Retrieve Recently Updated Content

In some cases you might want to retrieve information from the Web only when it has been recently updated. For example, if you are crawling a news site, you might want to restrict the synchronize task to retrieve pages that were updated in the last 30 days.

To retrieve Web pages based on the date, the Web Connector must be able to extract a date for each page. The connector checks the following sources (in order) and uses the first valid date that it finds:

  • The URL of the page (but only if DateInUrl is set to TRUE).
  • The page content (but only if you set PageDateSelector).
  • The HTTP headers returned with the page. The connector attempts to extract a date from the headers named by the parameter PageDateHeader.

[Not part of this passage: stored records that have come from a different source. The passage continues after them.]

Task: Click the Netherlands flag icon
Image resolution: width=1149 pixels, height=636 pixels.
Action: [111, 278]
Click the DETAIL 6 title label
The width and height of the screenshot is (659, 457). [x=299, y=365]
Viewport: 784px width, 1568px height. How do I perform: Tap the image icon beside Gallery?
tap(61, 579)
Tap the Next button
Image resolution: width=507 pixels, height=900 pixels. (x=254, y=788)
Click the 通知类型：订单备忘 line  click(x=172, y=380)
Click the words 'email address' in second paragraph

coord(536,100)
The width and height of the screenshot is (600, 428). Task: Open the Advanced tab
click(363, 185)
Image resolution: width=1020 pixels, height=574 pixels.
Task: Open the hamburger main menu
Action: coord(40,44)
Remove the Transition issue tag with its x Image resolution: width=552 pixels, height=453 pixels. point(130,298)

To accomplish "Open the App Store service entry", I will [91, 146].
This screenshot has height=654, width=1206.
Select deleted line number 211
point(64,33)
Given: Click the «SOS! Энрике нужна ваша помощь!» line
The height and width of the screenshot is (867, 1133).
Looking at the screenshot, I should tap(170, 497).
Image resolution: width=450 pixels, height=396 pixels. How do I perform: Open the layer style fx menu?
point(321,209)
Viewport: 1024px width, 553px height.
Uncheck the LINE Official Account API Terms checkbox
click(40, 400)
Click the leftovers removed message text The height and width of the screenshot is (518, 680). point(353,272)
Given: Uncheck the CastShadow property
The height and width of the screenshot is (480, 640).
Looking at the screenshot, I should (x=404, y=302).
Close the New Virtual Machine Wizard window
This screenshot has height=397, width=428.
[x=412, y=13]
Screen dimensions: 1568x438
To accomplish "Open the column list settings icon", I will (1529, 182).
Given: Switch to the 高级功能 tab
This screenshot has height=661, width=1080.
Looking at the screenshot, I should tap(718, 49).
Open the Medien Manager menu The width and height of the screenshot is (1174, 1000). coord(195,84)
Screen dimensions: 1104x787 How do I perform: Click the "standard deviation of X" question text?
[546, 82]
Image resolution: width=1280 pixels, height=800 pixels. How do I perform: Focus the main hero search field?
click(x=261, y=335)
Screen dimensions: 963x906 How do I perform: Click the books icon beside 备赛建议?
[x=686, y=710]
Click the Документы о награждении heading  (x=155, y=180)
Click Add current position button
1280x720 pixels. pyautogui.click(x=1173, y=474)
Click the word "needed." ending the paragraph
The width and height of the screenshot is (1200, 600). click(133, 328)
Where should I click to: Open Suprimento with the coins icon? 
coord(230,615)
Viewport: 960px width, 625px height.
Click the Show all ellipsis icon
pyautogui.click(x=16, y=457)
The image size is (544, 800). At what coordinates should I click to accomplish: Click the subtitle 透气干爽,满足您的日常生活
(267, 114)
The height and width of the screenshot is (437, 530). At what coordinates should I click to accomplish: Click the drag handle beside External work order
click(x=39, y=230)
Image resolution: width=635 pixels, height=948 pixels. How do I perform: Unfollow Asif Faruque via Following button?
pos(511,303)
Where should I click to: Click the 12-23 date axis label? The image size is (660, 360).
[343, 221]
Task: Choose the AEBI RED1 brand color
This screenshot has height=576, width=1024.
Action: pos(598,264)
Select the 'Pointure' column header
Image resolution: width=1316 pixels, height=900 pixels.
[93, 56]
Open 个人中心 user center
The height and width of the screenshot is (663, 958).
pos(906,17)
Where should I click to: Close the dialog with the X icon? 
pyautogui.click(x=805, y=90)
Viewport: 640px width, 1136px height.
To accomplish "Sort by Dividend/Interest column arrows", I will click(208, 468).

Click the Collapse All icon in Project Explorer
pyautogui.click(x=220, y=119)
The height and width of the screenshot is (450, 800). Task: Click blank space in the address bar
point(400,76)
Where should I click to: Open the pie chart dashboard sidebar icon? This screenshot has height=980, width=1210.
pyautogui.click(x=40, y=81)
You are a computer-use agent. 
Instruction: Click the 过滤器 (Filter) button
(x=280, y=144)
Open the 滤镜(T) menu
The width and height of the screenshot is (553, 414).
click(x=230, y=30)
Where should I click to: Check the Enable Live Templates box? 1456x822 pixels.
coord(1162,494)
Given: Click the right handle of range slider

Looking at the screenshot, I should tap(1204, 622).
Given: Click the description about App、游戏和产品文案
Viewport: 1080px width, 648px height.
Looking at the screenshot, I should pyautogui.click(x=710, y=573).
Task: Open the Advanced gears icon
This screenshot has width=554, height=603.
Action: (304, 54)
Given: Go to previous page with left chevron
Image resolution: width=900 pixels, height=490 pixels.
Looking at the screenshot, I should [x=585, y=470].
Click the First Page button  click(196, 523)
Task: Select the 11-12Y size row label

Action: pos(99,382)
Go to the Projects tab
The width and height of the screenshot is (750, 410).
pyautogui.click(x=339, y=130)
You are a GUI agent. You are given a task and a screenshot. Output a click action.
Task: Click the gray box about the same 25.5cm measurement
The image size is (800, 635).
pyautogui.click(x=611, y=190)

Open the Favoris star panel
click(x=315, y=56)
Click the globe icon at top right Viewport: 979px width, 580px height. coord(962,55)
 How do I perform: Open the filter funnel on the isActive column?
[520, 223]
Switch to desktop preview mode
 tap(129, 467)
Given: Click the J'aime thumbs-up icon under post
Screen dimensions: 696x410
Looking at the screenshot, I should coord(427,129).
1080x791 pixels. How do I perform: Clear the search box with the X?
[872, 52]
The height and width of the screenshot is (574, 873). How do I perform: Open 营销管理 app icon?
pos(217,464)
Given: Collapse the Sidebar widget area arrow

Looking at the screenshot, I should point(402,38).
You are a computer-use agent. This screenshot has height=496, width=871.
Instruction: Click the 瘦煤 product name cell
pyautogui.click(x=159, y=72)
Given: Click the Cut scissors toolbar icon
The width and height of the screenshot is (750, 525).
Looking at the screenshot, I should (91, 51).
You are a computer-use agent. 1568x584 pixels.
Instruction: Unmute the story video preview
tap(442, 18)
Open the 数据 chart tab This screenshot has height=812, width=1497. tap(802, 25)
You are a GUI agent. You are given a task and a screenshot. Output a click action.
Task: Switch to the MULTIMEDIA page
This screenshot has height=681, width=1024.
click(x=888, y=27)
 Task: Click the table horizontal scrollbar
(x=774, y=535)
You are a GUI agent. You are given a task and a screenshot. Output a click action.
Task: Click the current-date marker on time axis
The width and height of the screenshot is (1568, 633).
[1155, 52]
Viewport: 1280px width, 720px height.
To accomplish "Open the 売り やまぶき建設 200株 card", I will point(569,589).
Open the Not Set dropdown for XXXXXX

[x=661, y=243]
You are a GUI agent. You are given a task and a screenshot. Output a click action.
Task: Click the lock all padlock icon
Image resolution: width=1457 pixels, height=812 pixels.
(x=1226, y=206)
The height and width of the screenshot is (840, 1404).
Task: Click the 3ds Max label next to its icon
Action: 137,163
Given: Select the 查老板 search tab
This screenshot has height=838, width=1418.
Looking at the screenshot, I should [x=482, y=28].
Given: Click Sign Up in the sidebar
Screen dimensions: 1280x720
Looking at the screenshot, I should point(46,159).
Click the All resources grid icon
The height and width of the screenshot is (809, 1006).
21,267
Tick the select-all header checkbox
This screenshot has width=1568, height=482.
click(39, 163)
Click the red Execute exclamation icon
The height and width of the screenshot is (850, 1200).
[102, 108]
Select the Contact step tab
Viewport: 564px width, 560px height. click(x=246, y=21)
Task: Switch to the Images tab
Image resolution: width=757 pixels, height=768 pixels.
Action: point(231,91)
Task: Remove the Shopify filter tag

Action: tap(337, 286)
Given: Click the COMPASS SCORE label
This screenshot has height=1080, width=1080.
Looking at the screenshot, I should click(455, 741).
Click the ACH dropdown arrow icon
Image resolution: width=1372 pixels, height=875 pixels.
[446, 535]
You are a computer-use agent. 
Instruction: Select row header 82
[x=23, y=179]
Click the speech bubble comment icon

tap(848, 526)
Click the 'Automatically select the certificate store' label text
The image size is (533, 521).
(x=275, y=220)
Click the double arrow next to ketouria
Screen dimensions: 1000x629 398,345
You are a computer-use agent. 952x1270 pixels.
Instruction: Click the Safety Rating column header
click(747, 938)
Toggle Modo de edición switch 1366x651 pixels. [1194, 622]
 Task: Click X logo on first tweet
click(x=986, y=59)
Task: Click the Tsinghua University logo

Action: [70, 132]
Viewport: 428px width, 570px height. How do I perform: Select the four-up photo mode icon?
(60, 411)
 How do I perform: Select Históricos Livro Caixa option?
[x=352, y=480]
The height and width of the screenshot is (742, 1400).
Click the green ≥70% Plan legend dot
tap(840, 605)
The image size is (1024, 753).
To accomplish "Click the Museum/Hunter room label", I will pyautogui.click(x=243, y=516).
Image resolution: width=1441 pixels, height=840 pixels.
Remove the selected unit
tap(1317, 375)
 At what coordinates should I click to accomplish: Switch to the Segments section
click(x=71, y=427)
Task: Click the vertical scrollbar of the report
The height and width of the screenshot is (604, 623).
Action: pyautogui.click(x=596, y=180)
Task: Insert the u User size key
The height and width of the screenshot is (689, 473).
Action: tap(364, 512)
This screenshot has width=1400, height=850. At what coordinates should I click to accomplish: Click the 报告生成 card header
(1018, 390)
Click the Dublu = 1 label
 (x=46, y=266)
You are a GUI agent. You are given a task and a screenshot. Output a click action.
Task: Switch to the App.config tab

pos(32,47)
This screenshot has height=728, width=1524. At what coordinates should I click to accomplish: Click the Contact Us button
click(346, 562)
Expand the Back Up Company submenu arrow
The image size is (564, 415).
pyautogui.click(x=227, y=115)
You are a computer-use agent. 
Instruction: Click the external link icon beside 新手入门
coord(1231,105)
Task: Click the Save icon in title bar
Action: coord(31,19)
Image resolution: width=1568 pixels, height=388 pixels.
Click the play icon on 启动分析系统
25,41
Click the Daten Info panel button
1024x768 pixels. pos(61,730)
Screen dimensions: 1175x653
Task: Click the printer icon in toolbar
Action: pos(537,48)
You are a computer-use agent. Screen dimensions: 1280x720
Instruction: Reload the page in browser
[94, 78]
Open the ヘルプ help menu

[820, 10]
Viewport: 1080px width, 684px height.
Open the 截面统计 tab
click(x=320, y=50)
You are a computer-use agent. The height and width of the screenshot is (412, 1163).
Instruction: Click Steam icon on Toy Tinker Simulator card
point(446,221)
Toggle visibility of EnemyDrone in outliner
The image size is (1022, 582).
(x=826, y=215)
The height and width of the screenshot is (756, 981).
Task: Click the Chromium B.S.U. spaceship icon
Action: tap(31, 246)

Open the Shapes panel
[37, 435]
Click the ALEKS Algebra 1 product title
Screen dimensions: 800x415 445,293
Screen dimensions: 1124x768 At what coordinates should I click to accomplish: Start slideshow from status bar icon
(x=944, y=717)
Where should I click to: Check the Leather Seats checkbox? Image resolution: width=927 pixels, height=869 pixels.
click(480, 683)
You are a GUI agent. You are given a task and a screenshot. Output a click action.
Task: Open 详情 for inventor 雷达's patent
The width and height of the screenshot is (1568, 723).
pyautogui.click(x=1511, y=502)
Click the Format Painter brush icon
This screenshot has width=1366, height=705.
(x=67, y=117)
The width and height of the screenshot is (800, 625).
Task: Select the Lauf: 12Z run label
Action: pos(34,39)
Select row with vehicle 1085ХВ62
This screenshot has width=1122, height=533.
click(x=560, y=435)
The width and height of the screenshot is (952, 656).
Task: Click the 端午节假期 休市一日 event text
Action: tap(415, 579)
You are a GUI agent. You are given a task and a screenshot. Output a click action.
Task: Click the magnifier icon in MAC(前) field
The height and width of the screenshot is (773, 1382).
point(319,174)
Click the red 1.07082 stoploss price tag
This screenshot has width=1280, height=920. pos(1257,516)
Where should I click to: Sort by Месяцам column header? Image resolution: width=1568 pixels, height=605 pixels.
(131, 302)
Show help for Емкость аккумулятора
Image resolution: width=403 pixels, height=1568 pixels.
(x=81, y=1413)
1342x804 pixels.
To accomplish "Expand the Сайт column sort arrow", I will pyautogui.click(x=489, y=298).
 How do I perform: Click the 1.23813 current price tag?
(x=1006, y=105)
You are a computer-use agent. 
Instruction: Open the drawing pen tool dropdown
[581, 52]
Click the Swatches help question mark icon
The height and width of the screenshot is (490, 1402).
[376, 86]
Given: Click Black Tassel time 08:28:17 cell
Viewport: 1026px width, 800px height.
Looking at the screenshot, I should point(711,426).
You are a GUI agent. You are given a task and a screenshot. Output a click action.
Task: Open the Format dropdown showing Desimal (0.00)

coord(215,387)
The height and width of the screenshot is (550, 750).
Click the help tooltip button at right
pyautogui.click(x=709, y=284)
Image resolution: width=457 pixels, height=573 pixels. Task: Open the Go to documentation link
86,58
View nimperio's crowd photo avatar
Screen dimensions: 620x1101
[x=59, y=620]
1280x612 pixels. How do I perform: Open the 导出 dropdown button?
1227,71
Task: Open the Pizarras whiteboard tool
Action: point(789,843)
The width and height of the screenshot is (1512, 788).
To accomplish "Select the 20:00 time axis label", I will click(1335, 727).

To retrieve pages based on the date

  1. Stop the connector and open the configuration file.

  2. Modify your fetch task by adding the relevant parameters from the following list, so that the connector can extract the date associated with a page:

    DateInUrl A Boolean value that specifies whether the date associated with a Web page can be extracted from the page URL. When you set this parameter to TRUE, the connector attempts to extract the date from the URL.
    PageDateSelector

    A list of CSS selectors to identify elements in the page content that might contain the date associated with a Web page.

    • If the date is contained in the element's content, setting this parameter is sufficient to extract the date.
    • If the date is contained in one of the element's attributes, set this parameter and then set PageDateAttribute to identify the attribute.
    PageDateAttribute A list of attributes (on elements listed by PageDateSelector) that contain the date associated with the Web page.
    PageDateHeader A list of headers to retrieve the date from. The headers are checked in the order that you specify and the first valid date that the connector finds is associated with the page. The connector only attempts to extract a date from HTTP headers if no date is found in the page URL (or DateInUrl=FALSE) and no date is found in the page content (or PageDateSelector is not set).
    DateFormats A comma-separated list of date formats to use when searching for a date.
  3. Set one or both of the following parameters.

    MinPageDate Filters the pages that are ingested by date. The connector only ingests pages that are newer than the specified date.
    MaxPageDate Filters the pages that are ingested by date. The connector only ingests pages that are older than the specified date.

    You can configure a fixed limit, for example to retrieve pages that were updated after 01 July 2015. Alternatively you can configure a rolling limit, for example to retrieve pages that are not more than 30 days old when the synchronize task starts.

  4. (Optional) By default the connector ingests pages where it cannot determine a date. To prevent the connector from ingesting these pages, set the parameter IngestPagesWithNoDate to False.
  5. (Optional) By default the connector does crawl pages that are outside your specified date range, even though they are not ingested. To prevent the connector following links from these pages, set the parameter SpiderDateFilteredPages to False.
  6. Save and close the configuration file.

Example

The following example configuration retrieves pages that are less than 30 days old, based on a date contained in the URL or in the page content:

[MyTask]
Url=http://www.example.com/
...
DateInUrl=true
PageDateSelector=p[id=date]
MinPageDate=-30 days
IngestPagesWithNoDate=False
SpiderDateFilteredPages=False